Fair enough. I appreciate the feedback.
However, my tendency, as terrible as it may be, is to use past behaviours as indicative of future behaviours. China has a deep and rich history of such behaviours but one need only look as far back as a couple months ago with what was happenning in China to get a sense of it. So yes, China has lost my trust and I tend to view their actions with skepticism. Can I be wrong? Absolutely!
I don't offer these comments as informed and fact based opinions mostly because I just don' think one can do that with information provided by the Chinese government..
I only have opinions based on behaviours.
That said, the Chinese government has reported that only a TOTAL of 2535 people have died of COVID in Wuhan. And if it is difficult to get information to confirm or deny this from secondary metrics through which the govt. does not have DIRECT control, then I feel I am ahead of the curve in distrusting those numbers, as wrong as I may be.
It's also interesting that testing kits produced in China and then donated to Spain were showing false negatives. Perhaps that is happenning in China too.
My view on China is that it is a very successful dictatorship as dictatorships go. Unfortunately, dictatorships don't usually go, not for a long time - and then often to be replaced by another dictatorship. i.e. I am not an apologist for the Chinese government. (I just think our grandchildren should learn Mandarin so they don't wind up as third class citizens in a Chinese dominated world.)

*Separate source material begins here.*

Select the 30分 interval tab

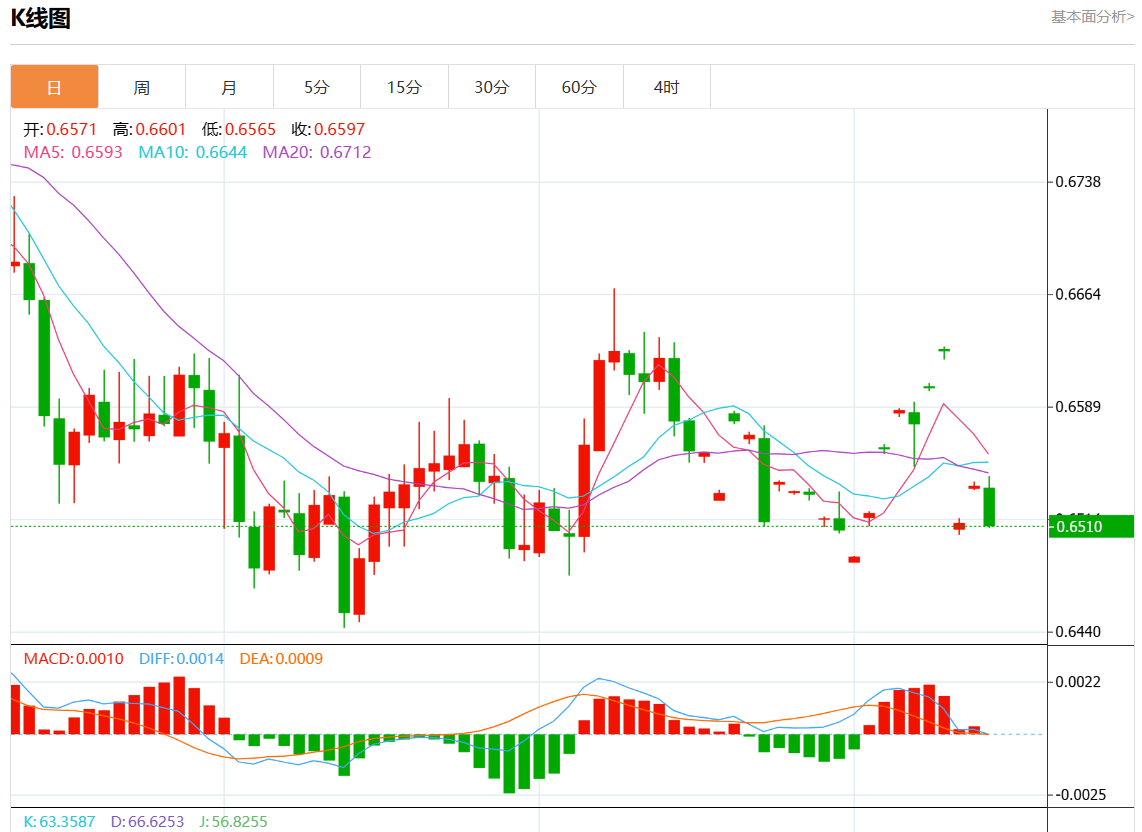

Secondly, any meaningful analysis of the global epidemic will have to wait the compilation of mountains of data once the epidemic is at an end. Consequently I am accepting current data, from any source, only for what they are. Generally, that means they are
reported numbers. The reports are influenced by collection methodology, filtering, timing, definitions, resources, biases, etc. The reliability of the numbers is determined to the extent that those modifiers are known.
Thirdly this thread began with an OP that was, blatantly in my view, based on the premise that the Chinese
were lying about their death rates. Not on the possibility that their numbers were inaccurate, not on the possibility that they were lying, but on the certainty that they were. That certainty was derived from a political bias, not scientific scepticism. My question was a gentle poke at such agenda driven thinking.